Text excerpt:
+++++

Joseph Wood,
a Yorkshire Quaker
Hebden Bridge History Society meeting report. Speaker: Pamela Cooksey
Monday, 28 March 2016
Pamela Cooksey's talk to the Hebden Bridge Local History Society was a reminder of the addictive pleasure of local history research using original documents. Her subject was Joseph Wood, a Yorkshire Quaker who in the late eighteenth and early nineteenth century travelled the country, recording his journeys, his thoughts and his impressions in a notebook he kept in the pocket of his long coat. One hundred notebooks survived, kept safe by the family, like a hidden treasure. Pamela's determination to transcribe them revealed the story of a remarkable man, and his varied and detailed descriptions of his travels shine a light on life two hundred years ago. He has been celebrated as the Samuel Pepys of Quakers.
Joseph Wood was born in 1750 at New House near High Flatts, Penistone, the eldest of seven children. His Quaker parents were clothier farmers, and after Joseph was educated at a small Quaker boarding school at High Flatts. It was expected that he would be apprenticed to his father. However the Quaker meeting recognised his 'gift of ministry' and so the course of his life changed, and he became a public Friend and travelling minister of the gospel. Along the way, he often managed to 'do a little business' trading in cloth.
The notebooks themselves, covered in a selection of brightly coloured Georgian wallpapers that belie the monochrome image of Quakers, include memoranda, journals, letters and articles. They detail the routes he took, the places he stayed, the people he met and his thoughts on some of the events of the time. Now transcribed, they provide a rich resource for social historians as well as a glimpse of a past time through contemporary eyes.

+++++

Recorded information:
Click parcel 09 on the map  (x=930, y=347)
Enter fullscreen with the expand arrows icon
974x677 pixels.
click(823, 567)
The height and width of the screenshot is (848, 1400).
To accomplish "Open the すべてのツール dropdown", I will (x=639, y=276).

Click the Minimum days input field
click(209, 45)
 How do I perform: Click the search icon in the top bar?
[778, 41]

+++++

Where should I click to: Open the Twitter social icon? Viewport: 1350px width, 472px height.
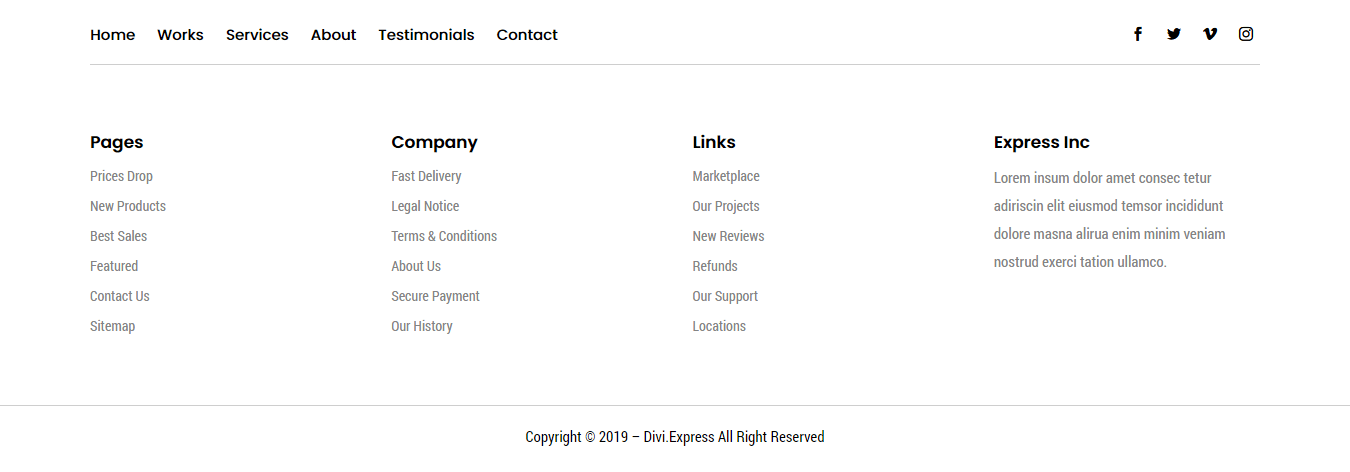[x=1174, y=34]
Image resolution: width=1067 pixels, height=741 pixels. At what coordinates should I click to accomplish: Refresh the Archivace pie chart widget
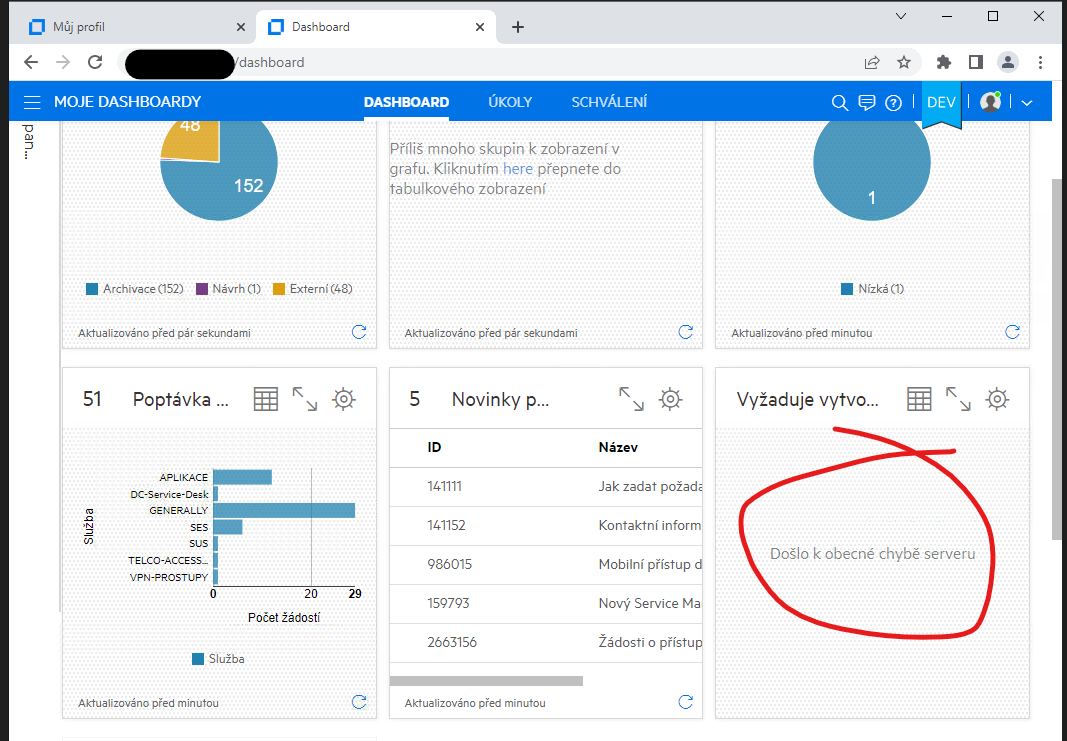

+++++

Problem set:
1 - From the report on Joseph Wood, print the stretch from "The notebooks themselves, covered" through "through contemporary eyes." word for word.
2 - According to the report on Joseph Wood, where was he born?

Per-task answers:
1 -
The notebooks themselves, covered in a selection of brightly coloured Georgian wallpapers that belie the monochrome image of Quakers, include memoranda, journals, letters and articles. They detail the routes he took, the places he stayed, the people he met and his thoughts on some of the events of the time. Now transcribed, they provide a rich resource for social historians as well as a glimpse of a past time through contemporary eyes.

2 - At New House near High Flatts, Penistone.